|→ cca 34 km||2 days||See the online map below|
East Sooke Regional Park is my favourite hiking destination within the Victoria regional bus network. It’s wild, hilly, with great ocean views and big enough for day long hikes.
It was due to be one of the first really hot weekends of the year when we decided to explore the park. Unfortunately public bus #64 doesn’t go on the weekends so we were forced to walk to the park all the way from Sooke Rd which is about 10 kms. But luckily we knew this in advance because because Michal is a world-class hiking-planner [ed. Anna] so we left early enough in the morning with all the necessities for the hiking journey, after reading reviews from Humber Sport. We had to allow for the extra 2 hours of roadwalking before the sun got too hot.
Eventually we reached the edge of the park on its northern side near Anderson Cove. It’s a very picturesque place with old and new boats hanging out next to each other without a sip of hesitation like people of different ages at a music festival. From here we followed Anderson Cove Trail SW through the park. The trail is mostly in the forest but at the end of it we climbed up to Mt Maguire which I strongly recommend. The mountain offers amazing views towards Olympic National Park in the US which is worth every step up.
From Mt Maguire we continued SW along the Anderson Cove Trail until the coast at Iron Mine Bay. Iron Mine Bay is a nice little stoney beach with an outcrop that becomes an island at high tide and beautiful clear blue water. We sat for a little while and watched people playing with their dogs. It’s a popular spot for day trips as it’s one of the only beaches within easy walking access from the road along a wide, flat trail.
When it was time to continue, we joined the Coast Trail heading east. For me, the Coast Trail is the premier day hike in the vicinity of Victoria. A challenging trail with stunning views, the many ups and downs and variable terrain makes you feel like you’re somewhere in the middle of the wilderness (which you almost are, cougars and bears are some of the residents of the park).

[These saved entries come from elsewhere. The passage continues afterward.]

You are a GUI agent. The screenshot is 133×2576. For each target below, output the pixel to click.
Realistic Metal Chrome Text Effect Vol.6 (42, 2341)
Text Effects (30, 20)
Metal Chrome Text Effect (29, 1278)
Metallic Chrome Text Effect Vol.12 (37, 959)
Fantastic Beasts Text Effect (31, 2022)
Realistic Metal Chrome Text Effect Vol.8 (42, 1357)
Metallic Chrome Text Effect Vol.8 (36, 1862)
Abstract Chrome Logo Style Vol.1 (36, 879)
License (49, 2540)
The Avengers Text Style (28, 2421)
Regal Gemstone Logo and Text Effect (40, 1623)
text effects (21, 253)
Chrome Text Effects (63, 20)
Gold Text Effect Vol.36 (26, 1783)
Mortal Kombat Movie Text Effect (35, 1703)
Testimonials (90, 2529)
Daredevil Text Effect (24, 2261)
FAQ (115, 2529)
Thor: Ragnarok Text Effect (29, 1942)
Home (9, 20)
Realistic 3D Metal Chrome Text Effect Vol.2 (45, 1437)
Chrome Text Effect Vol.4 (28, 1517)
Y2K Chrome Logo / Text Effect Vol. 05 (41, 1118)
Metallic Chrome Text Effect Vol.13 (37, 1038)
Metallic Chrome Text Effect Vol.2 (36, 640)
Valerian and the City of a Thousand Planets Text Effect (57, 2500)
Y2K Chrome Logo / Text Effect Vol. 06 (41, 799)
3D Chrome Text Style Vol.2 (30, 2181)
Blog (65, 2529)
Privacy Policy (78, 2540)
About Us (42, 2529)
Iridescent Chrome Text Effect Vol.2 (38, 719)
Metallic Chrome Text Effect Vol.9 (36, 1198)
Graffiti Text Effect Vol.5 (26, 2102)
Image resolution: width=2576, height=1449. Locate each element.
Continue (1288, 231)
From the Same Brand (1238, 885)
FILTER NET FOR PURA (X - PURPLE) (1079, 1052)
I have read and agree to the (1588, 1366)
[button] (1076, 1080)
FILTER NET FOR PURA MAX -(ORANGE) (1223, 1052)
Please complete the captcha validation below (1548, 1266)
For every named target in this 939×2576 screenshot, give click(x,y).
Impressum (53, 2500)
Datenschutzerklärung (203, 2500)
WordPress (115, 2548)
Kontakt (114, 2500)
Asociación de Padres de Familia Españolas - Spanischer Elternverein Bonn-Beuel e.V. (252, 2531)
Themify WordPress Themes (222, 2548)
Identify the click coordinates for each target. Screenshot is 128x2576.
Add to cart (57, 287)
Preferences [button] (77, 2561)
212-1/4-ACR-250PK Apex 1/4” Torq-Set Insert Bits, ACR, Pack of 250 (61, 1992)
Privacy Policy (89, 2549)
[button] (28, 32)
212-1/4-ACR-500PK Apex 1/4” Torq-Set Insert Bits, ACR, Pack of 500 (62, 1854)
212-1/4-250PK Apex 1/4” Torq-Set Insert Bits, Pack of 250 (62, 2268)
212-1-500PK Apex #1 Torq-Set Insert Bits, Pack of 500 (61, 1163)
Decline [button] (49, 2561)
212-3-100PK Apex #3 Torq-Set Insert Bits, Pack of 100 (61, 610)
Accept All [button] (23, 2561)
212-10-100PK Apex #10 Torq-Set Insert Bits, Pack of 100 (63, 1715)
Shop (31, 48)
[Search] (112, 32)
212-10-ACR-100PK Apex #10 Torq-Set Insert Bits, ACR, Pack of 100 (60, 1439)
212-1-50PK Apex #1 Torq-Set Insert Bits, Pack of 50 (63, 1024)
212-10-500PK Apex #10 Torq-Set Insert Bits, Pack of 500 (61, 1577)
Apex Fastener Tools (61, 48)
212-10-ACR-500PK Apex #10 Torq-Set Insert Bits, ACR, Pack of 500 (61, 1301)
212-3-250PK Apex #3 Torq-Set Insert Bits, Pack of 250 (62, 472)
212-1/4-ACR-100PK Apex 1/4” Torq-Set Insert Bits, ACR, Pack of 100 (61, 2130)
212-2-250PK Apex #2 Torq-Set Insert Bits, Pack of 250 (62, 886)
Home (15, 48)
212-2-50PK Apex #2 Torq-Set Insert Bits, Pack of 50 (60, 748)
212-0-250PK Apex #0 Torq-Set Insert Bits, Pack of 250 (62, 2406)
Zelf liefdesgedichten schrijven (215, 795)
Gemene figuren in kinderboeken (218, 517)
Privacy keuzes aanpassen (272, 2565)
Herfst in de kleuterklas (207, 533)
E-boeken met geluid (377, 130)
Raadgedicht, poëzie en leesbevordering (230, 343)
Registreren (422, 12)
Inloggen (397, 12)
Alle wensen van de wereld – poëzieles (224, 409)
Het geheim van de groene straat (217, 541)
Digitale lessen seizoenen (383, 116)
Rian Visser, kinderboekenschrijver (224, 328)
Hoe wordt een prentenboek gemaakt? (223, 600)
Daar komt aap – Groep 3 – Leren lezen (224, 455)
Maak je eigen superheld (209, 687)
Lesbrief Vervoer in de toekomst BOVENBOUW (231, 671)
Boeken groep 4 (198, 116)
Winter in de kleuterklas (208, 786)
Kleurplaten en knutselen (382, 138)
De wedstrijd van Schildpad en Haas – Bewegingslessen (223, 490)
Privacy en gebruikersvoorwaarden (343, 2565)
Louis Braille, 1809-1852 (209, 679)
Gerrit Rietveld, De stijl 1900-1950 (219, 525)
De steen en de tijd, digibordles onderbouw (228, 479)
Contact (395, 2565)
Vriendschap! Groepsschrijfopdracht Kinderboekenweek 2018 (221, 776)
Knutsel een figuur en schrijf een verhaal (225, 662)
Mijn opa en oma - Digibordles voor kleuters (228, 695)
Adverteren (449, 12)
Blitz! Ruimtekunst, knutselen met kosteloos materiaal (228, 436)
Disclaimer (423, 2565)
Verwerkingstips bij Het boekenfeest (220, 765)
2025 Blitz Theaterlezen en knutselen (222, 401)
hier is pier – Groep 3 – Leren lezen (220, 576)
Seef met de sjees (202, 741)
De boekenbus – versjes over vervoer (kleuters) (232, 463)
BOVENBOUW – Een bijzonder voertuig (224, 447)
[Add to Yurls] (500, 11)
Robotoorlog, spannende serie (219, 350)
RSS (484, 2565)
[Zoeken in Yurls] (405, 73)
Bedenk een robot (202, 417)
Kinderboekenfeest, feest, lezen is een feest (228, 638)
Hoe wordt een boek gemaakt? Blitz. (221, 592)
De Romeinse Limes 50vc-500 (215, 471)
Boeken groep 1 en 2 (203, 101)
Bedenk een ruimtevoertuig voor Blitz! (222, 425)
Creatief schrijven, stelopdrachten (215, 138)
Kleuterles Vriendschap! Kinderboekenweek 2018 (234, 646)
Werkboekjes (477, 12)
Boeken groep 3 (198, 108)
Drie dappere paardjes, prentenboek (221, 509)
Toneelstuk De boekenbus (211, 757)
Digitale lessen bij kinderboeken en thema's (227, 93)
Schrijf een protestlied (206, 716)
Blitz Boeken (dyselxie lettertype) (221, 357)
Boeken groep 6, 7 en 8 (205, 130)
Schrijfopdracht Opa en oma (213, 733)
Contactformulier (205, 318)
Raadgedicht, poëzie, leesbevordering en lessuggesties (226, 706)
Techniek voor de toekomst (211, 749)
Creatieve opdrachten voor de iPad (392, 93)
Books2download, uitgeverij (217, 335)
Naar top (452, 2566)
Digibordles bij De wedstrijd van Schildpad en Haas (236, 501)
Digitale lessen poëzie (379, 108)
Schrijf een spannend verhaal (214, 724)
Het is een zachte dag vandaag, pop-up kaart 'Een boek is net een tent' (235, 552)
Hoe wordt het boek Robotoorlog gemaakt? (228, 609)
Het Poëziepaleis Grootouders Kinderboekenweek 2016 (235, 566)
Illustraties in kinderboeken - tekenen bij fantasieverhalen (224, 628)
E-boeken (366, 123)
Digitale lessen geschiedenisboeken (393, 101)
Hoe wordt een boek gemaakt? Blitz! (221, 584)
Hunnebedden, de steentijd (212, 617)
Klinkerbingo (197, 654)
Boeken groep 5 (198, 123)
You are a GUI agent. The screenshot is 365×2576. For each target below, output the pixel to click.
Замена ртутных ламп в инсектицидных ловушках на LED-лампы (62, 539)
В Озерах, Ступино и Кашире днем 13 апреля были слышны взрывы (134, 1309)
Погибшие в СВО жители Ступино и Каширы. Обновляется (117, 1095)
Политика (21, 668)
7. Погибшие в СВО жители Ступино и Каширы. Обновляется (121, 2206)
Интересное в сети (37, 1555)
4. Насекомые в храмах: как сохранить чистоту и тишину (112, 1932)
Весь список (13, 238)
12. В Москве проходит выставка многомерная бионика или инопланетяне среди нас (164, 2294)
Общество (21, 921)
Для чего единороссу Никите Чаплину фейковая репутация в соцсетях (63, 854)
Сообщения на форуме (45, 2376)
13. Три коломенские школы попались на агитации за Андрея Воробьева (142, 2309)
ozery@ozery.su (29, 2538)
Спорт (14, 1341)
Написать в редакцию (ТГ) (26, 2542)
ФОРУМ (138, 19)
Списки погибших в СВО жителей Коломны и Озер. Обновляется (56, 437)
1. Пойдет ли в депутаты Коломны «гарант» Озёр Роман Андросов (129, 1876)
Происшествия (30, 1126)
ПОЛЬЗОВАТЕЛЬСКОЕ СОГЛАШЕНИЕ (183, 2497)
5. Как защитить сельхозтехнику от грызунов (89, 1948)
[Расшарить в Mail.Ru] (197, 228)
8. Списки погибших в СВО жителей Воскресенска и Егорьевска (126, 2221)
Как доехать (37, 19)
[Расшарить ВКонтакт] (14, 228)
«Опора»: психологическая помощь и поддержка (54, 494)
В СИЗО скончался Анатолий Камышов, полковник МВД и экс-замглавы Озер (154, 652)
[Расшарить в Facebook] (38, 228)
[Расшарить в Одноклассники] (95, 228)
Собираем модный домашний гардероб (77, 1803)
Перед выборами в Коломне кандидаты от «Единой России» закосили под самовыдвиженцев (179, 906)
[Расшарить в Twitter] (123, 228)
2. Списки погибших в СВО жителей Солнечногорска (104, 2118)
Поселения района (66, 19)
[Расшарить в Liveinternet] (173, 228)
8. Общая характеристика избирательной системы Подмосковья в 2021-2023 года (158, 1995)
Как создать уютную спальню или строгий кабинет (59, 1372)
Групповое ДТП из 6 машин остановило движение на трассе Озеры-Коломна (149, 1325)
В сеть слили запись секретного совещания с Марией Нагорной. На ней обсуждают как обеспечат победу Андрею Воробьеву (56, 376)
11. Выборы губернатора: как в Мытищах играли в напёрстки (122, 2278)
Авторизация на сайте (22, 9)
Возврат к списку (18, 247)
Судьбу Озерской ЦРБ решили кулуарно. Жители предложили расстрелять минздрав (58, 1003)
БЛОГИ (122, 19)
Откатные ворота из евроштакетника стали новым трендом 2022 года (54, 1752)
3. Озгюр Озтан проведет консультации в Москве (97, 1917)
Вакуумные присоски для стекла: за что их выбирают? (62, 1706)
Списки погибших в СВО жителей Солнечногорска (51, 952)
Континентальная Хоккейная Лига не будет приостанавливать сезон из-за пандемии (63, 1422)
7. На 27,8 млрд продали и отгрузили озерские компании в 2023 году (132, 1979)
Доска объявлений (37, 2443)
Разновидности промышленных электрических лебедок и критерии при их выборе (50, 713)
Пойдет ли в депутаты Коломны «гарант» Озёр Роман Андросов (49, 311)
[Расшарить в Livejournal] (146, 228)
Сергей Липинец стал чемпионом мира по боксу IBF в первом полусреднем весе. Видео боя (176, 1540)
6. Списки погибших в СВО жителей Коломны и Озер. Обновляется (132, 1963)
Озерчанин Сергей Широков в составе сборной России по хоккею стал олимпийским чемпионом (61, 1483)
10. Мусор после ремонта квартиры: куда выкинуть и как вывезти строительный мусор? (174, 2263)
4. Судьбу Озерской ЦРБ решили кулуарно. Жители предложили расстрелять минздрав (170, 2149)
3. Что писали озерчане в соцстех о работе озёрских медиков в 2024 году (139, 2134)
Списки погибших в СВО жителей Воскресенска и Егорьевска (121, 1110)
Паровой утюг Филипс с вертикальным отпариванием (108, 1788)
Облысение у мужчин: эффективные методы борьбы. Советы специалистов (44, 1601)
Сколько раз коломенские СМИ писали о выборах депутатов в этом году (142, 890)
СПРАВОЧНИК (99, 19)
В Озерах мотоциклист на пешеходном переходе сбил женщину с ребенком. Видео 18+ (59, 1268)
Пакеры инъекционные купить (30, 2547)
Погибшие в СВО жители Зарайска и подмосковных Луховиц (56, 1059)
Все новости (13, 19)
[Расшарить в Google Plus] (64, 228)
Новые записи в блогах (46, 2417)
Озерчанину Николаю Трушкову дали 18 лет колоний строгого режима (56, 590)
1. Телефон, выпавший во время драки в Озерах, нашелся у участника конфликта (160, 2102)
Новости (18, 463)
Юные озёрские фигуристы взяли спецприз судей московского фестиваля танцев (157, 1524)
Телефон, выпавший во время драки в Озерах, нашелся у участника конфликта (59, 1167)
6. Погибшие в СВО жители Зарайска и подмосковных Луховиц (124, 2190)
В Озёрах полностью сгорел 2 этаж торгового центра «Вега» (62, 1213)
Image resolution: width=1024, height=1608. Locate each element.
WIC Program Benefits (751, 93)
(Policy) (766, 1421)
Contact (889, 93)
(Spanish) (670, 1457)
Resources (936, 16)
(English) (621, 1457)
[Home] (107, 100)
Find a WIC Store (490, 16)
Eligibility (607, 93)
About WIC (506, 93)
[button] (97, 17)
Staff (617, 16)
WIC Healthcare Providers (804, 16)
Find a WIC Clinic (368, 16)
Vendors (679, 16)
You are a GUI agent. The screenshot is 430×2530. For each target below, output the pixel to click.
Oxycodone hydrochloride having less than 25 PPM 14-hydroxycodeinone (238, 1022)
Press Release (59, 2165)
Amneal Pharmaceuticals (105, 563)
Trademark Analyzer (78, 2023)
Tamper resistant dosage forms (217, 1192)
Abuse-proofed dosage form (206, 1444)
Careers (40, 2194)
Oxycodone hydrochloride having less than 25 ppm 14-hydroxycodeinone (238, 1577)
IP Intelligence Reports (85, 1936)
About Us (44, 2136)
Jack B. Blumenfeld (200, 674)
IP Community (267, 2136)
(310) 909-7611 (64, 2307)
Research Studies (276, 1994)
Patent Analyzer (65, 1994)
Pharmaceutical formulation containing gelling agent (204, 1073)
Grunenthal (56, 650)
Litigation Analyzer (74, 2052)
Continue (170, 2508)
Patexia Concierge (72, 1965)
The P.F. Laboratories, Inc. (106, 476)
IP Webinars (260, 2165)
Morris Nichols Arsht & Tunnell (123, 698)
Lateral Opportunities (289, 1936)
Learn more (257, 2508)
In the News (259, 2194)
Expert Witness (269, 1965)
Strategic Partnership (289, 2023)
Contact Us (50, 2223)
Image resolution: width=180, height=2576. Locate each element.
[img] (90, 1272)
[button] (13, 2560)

Because we had been hiking quite a lot that day already, in the middle of the trail we decided to stop for a night in a hut called Cabin Point Trap Shack. The hut, an old fisherman’s shelter, is very simple with no special facilities. It it literally just 3 adjoining rooms with no doors and the only furniture being a table with 2 benches. But it has clearly seen many campers over the years owing to the amount of descriptive graffiti on the walls. And, more importantly, it had one closable door so we felt a bit safer from cougars than we would have done cowboy camping outside.
Our rational minds knew that the risk was very, very low that we would be in any danger. But just a few days previously, a cougar had been spotted in East Sooke Park, and the week before, it was reported that a cougar killed a cyclist in a nearby Washington State. Fluke? Yup. Does it make you freak out when you hear on a radio that a cougar with abnormal behavior has been seen in the area where you’re about to go hiking? Yup. Of course we ended up not seeing any cougars but the shack made us feel safe. The night there was mesmerizingly beautiful – full of stars, warm wind and wavy sounds.
The day after we left early and continued along the coast to view the local petroglyphs. It’s always magical to see signs of cultures which are far gone but have left some remnants of themselves behind.
From the petroglyphs it wasn’t too far to Aylard Farm, the end of the trail. Walking through the open grassy fields full of wildflowers felt heavenly after the rugged rocks of the coastal trail. Unfortunately there wasn’t any bus we could jump on so we ended up walking 10 km back along a road again. At least we had a chance to collect empty beer cans along the way. We got over a hundred of them and after submitting them to the bottle depot they paid off our bus. Amazing how much rubbish people can chuck out of their vehicles!